Monday, May 22, 2017

Scholarly Editions

When the semester ends, I always seem to sleep for a week.  This year, the weekend seems to have sufficed.  It probably helps that it's been too rainy to do much out of doors, so I've read, slept, and packed.

I'm having hardwood floors put in the main floor of my house, the BardiacShack, replacing the carpet that was put in when it was built.  Let's just say the carpet has seen better days.

But it means that I basically have to move everything out of half the house, including the half with my bedroom, living room, and home office.  So that means clothes and books.  Holy cow, I have a lot of books!

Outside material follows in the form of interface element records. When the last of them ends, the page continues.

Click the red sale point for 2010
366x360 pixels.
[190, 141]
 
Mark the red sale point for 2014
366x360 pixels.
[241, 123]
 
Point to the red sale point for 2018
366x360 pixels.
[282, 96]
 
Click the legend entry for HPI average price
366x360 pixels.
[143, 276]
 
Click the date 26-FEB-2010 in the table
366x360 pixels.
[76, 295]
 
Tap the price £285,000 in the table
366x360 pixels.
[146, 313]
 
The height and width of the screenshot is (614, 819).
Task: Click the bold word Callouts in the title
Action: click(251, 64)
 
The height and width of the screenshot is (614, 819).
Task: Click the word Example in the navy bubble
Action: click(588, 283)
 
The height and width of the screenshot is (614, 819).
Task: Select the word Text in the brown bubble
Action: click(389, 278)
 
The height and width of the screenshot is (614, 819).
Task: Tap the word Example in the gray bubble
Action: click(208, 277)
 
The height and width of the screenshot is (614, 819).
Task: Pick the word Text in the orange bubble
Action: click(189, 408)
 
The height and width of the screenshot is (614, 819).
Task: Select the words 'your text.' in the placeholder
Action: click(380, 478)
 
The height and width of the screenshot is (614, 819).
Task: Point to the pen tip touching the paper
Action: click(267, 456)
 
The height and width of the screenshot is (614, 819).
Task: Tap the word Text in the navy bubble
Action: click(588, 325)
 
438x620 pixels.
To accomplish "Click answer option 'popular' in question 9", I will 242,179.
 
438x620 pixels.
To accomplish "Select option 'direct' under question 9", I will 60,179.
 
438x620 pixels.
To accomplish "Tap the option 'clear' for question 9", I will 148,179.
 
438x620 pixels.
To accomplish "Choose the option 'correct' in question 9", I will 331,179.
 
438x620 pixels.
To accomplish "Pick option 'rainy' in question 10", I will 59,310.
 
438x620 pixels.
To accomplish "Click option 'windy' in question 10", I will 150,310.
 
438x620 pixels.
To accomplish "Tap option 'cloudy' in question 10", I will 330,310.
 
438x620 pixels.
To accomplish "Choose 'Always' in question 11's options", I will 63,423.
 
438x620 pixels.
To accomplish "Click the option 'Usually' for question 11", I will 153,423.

I'm probably the only person in academics who has more shelving than I need, thanks to inheriting three big barrister cases when my Dad died, after having bought sufficient shelving before.  And having a regular office where I have most of my books.  It's rather nice!  (But the big shelves all need to be moved!)

I took three boxes of books to the local library to donate to their sale; I hope they can sell them.  I'm sending some scholarly editions to a grad student I know.

It's weird, these scholarly editions, mostly from the Renaissance Text or Medieval and Renaissance Text Societies.  They're incredible, and beautiful.  But they're not something I use a lot.  A few of them I do.  I use a George Herbert facsimile edition about once every other year, when I teach poetry.  And there are a few other editions I use, or just plain like.

They're one of those things that you really want your library to own (if you're at an R1 and have grad students), because the occasional grad student will find them useful, but unless the specific edition hits your needs, you probably don't need them.  But I didn't really get that when I joined the organization.  And I'm not sorry I joined, because I found various sorts of editions like this so useful when I was a grad student.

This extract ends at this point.